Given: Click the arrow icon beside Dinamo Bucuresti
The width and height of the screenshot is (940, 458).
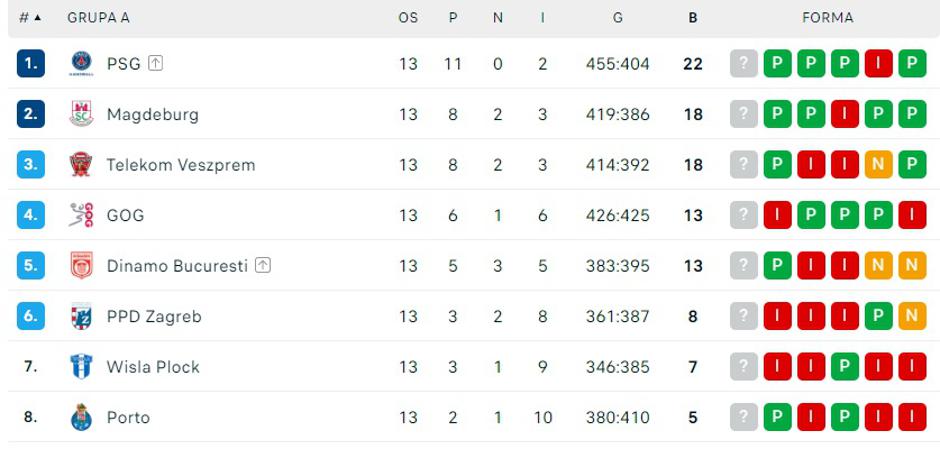Looking at the screenshot, I should tap(263, 265).
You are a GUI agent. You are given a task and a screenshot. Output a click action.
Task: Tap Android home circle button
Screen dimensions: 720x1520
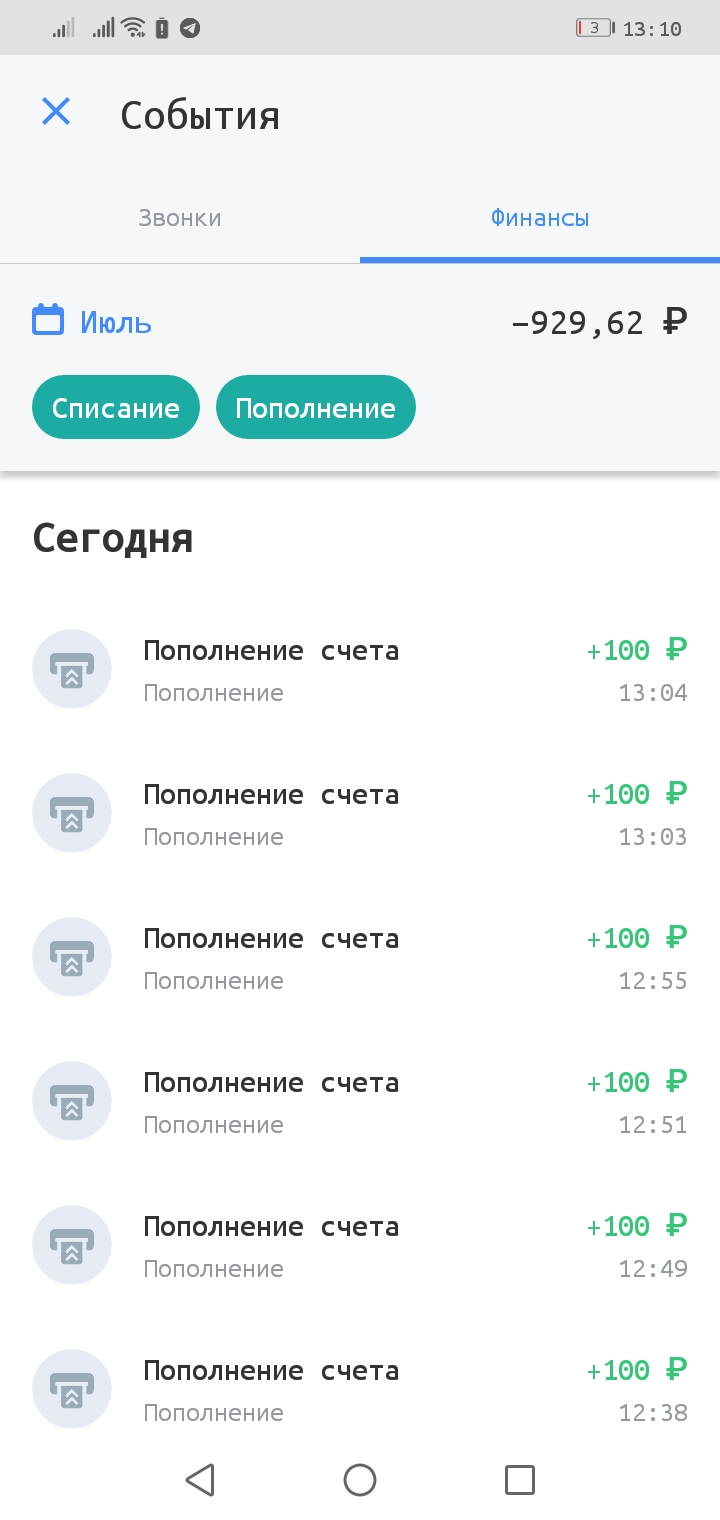coord(360,1479)
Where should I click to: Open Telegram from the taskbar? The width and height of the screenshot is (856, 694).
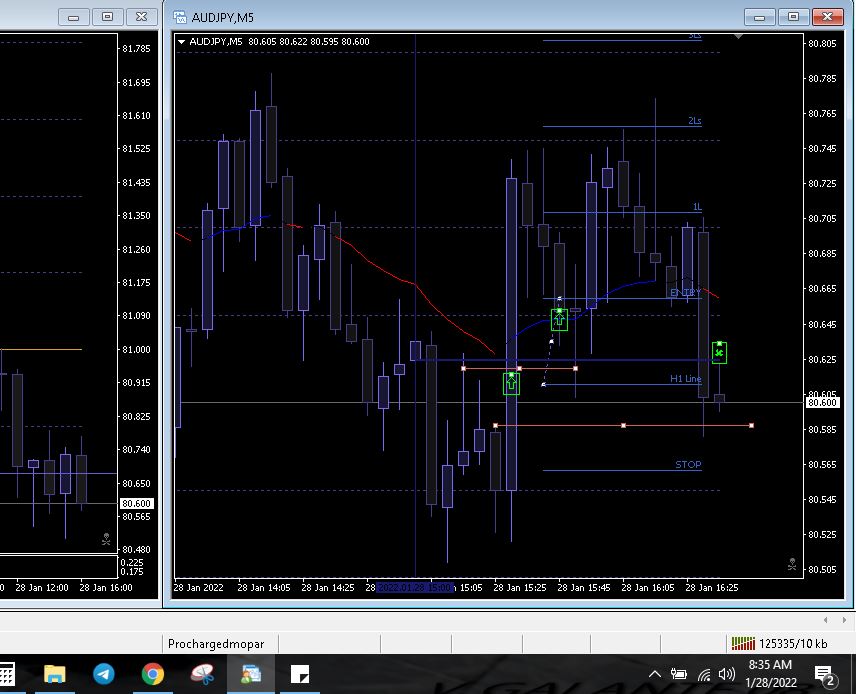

##############################

■ EXERCISE TASK
Copy the text of all the items above word for word, without changing anything. Leave out the pictures.

■ RESPONSE TO THE EXERCISE
Given: Click the arrow icon beside Dinamo Bucuresti
The width and height of the screenshot is (940, 458).
Looking at the screenshot, I should tap(263, 265).
You are a GUI agent. You are given a task and a screenshot. Output a click action.
Task: Tap Android home circle button
Screen dimensions: 720x1520
coord(360,1479)
Where should I click to: Open Telegram from the taskbar? The width and height of the screenshot is (856, 694).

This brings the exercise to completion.